Demokratie-Index aus Schweden: Besorgniserregende globale Entwicklung
Ein aktueller Bericht der schwedischen Universität Göteborg zeichnet ein alarmierendes Bild der weltweiten Demokratie-Entwicklung. Laut dem am Dienstag veröffentlichten Demokratie-Index war die Demokratie im Jahr 2025 in fast jedem vierten Land weltweit auf dem Rückzug. Die Forscher des Instituts Varieties of Democracy untersuchten dabei 179 Länder anhand von 600 verschiedenen Einzel-Indikatoren mit Hilfe sogenannter Länder-Experten.

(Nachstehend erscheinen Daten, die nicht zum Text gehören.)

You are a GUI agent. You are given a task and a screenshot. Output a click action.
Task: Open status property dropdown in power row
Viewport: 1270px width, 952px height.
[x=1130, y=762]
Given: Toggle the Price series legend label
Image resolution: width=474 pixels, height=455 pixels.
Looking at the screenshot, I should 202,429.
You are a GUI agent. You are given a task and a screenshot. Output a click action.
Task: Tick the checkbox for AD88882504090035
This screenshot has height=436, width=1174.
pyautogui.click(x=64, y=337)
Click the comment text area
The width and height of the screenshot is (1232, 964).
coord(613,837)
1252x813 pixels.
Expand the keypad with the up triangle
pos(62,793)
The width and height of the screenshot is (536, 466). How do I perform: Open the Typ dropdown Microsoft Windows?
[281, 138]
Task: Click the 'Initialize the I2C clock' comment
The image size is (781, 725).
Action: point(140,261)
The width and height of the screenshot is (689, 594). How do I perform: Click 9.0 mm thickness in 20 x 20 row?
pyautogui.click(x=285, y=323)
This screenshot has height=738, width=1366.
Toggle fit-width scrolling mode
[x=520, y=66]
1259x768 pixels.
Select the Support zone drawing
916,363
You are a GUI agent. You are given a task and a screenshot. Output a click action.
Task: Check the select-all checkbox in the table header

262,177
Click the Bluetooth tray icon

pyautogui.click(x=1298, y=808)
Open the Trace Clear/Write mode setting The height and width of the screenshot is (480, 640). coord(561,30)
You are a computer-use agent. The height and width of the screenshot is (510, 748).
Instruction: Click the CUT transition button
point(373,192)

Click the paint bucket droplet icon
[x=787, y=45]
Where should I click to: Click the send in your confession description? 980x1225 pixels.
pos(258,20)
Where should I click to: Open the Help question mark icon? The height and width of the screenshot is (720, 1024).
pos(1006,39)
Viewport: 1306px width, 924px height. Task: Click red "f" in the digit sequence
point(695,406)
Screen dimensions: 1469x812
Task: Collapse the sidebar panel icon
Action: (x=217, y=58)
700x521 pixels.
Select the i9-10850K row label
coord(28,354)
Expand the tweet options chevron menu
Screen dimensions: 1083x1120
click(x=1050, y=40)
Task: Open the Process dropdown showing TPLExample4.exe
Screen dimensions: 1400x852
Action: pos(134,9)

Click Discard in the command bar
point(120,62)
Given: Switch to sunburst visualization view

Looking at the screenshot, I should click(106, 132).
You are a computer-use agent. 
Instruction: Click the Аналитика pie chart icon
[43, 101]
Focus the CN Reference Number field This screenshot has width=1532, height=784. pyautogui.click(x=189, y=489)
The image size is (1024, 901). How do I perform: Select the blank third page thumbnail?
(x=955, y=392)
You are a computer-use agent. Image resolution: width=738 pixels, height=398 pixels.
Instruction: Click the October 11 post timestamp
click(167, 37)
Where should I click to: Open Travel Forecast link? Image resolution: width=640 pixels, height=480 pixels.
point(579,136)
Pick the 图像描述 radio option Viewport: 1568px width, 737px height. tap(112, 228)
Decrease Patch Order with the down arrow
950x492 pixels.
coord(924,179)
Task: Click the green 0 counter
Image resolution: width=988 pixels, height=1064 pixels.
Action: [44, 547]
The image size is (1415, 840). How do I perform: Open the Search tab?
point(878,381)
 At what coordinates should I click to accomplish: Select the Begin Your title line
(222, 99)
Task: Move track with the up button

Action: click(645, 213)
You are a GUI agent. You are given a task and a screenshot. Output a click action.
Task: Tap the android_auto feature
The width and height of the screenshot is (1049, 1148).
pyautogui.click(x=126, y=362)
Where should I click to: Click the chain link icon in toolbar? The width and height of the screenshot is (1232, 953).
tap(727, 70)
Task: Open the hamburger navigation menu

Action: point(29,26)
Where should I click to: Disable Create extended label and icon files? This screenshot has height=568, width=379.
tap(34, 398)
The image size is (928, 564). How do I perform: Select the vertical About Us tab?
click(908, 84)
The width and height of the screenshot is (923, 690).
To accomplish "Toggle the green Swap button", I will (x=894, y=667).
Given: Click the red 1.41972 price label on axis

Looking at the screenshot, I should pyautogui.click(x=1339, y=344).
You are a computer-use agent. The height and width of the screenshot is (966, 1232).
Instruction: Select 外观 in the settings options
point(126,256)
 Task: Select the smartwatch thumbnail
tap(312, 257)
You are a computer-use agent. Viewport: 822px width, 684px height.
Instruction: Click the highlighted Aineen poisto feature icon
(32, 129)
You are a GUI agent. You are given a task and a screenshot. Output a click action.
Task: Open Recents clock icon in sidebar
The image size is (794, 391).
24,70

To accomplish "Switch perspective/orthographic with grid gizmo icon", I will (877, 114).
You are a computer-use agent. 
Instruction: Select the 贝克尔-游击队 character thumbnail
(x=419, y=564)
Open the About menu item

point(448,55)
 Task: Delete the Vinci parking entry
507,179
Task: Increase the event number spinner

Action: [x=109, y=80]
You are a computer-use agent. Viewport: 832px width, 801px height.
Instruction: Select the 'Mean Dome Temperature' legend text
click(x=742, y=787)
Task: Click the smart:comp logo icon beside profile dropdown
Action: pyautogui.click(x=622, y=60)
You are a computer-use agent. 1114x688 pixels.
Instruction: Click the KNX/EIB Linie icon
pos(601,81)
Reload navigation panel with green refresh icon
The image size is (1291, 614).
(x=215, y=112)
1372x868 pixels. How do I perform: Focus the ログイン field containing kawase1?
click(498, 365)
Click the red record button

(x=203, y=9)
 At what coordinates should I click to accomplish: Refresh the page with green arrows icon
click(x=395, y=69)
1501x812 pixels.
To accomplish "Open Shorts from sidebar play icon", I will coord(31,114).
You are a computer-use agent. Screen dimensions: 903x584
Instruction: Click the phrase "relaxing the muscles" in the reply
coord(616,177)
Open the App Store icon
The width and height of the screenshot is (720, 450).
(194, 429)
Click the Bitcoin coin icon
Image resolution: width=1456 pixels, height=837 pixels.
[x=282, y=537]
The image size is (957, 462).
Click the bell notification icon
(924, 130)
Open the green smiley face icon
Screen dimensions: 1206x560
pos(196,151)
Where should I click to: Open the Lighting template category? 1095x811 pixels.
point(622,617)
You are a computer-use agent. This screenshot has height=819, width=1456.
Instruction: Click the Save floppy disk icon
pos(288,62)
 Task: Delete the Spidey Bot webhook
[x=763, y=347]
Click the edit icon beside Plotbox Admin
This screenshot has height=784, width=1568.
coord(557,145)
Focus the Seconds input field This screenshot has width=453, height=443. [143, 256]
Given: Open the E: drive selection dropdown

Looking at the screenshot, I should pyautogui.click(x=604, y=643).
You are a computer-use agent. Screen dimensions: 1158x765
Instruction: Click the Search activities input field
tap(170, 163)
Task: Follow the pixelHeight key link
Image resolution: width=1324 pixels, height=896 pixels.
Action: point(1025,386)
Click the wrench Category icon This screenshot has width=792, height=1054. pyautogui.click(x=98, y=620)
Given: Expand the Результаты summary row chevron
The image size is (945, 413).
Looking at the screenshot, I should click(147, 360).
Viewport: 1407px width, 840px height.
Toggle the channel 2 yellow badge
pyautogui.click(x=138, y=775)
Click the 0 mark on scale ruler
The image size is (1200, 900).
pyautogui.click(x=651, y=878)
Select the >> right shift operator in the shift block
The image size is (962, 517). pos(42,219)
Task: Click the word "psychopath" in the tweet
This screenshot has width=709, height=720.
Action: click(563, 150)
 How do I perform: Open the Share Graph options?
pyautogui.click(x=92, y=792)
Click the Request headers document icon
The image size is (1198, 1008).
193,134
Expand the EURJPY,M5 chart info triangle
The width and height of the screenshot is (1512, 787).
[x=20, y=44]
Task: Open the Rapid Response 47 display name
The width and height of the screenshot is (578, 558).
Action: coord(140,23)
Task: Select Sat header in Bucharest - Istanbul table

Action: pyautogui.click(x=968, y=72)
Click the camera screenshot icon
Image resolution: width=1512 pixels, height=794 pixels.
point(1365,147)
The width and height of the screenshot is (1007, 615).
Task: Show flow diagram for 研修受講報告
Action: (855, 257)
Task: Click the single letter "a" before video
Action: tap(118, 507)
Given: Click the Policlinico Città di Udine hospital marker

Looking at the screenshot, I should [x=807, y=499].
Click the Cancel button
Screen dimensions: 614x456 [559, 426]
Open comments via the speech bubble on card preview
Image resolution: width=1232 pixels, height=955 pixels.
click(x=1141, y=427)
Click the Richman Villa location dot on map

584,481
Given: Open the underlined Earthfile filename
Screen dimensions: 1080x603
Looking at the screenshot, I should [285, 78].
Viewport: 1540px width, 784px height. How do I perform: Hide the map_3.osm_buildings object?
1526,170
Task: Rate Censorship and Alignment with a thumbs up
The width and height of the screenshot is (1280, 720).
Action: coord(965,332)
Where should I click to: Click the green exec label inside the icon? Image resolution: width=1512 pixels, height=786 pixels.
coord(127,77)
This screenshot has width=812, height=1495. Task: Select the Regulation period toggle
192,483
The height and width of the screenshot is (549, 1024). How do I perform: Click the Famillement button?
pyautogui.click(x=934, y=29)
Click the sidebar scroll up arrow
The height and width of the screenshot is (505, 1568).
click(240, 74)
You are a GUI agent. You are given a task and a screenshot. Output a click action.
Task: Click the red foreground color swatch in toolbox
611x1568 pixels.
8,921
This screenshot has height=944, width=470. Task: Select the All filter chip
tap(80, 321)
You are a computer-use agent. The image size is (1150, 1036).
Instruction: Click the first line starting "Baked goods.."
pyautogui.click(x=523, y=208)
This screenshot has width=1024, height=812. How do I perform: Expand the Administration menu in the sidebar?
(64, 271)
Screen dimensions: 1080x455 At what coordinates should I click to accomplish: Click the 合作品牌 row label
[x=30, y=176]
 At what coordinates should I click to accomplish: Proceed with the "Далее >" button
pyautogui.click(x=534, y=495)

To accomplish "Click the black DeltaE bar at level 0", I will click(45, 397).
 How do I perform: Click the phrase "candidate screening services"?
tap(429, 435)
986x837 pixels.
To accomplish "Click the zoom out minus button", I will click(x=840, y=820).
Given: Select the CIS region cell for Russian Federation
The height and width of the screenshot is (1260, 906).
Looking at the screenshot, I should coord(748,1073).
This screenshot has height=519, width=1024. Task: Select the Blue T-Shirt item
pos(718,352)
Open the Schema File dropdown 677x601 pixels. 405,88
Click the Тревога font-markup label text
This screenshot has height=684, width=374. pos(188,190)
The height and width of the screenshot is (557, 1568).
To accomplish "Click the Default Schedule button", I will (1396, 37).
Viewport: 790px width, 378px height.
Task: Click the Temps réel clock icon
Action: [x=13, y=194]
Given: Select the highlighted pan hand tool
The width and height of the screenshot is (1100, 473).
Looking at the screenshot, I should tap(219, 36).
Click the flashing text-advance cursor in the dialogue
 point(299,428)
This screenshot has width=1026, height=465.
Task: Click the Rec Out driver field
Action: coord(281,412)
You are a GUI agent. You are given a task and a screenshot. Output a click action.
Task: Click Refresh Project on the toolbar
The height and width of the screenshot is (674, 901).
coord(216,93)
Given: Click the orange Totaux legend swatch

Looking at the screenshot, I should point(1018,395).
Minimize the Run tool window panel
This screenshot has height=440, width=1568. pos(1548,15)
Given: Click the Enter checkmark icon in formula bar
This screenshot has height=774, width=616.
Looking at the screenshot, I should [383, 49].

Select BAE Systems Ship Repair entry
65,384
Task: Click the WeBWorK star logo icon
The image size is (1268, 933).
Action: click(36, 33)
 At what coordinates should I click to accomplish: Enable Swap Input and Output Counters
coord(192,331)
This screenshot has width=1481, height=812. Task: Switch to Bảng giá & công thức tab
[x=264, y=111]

Meinungsfreiheit und Rechtsstaatlichkeit in Gefahr
Den größten globalen Rückgang stellten die Wissenschaftler in Bezug auf die Meinungsfreiheit fest. Rechtsstaatlichkeit und Gewaltenteilung seien in vielen Ländern zunehmend in Gefahr, heißt es in dem Bericht, der seit 2017 jährlich veröffentlicht wird. Die Untersuchung basiert auf den Einschätzungen von mehr als 4.000 Experten, die zu Demokratie-Indikatoren in ihren jeweiligen Ländern befragt werden.
Besonders dramatische Entwicklung in den USA
In Westeuropa und Nordamerika habe sich der Zustand der Demokratie 2025 auf dem niedrigsten Niveau seit mehr als 50 Jahren befunden. Als Hauptgrund nennen die Forscher die fortschreitende Autokratisierung in den USA unter Präsident Donald Trump. Die zweite Amtszeit Trumps lasse sich als rasche und aggressive Konzentration der Macht im Präsidentenamt zusammenfassen.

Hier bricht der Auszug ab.